- [Provided records]
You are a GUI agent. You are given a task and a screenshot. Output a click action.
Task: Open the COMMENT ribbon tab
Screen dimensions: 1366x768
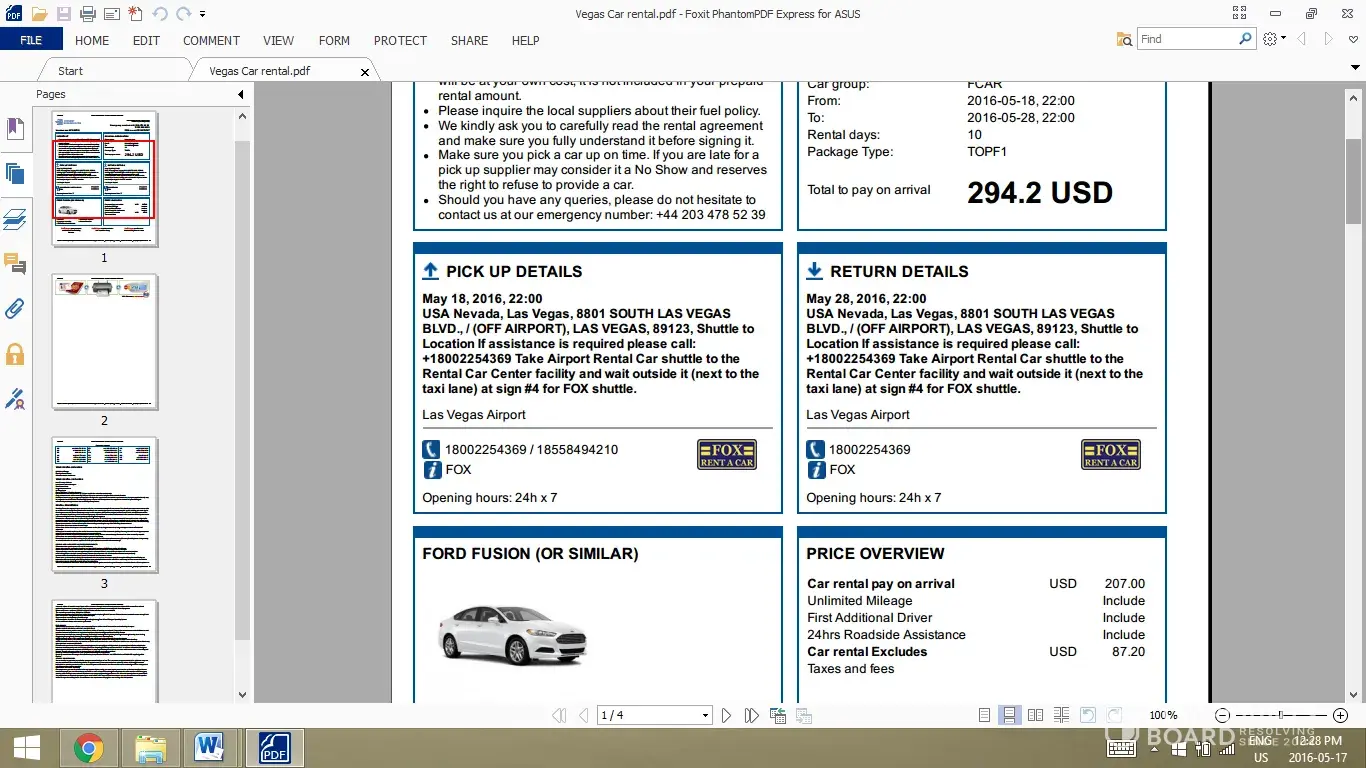tap(211, 41)
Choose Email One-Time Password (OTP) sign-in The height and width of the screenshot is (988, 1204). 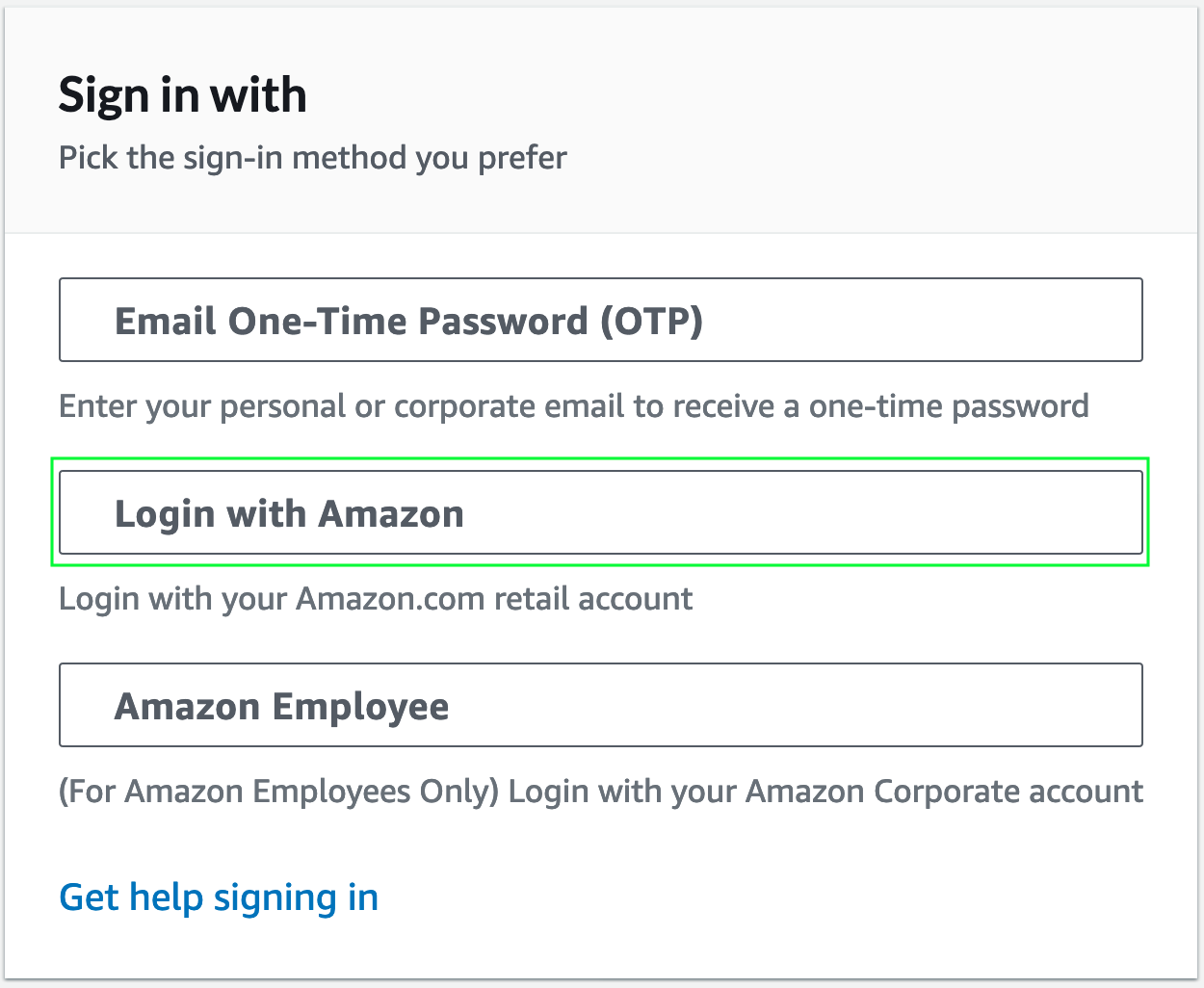pos(600,320)
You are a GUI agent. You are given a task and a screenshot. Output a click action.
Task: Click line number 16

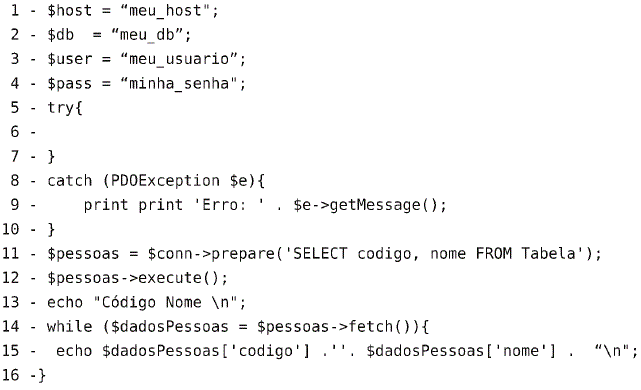coord(10,375)
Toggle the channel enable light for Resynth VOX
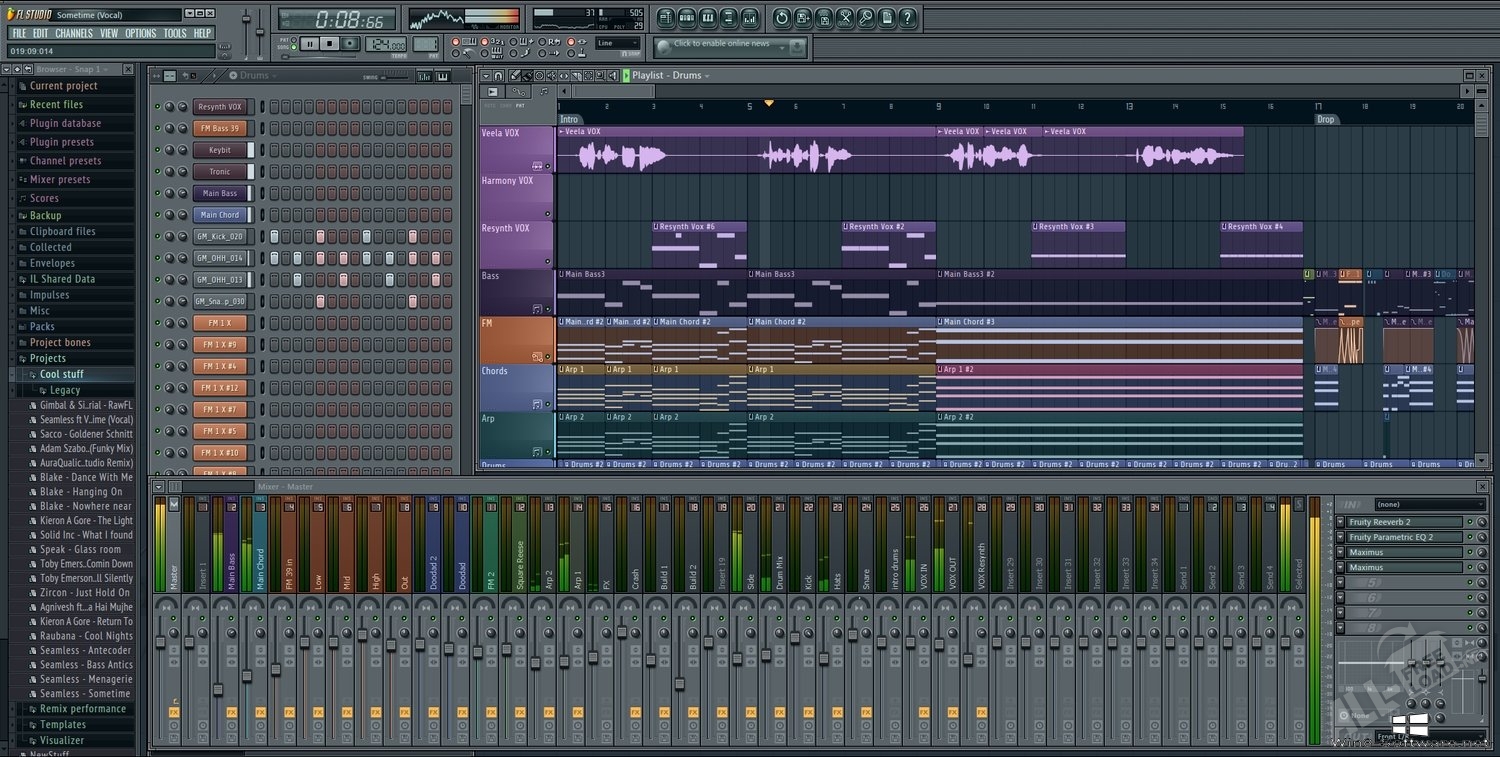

- [Work task]
Exactly the lines from the one with "Task: Click line number 16" through the end of the records should be written out, and only those. Pictures do not belong in the copy.

- [Result of this exercise]
Task: Click line number 16

coord(10,375)
Toggle the channel enable light for Resynth VOX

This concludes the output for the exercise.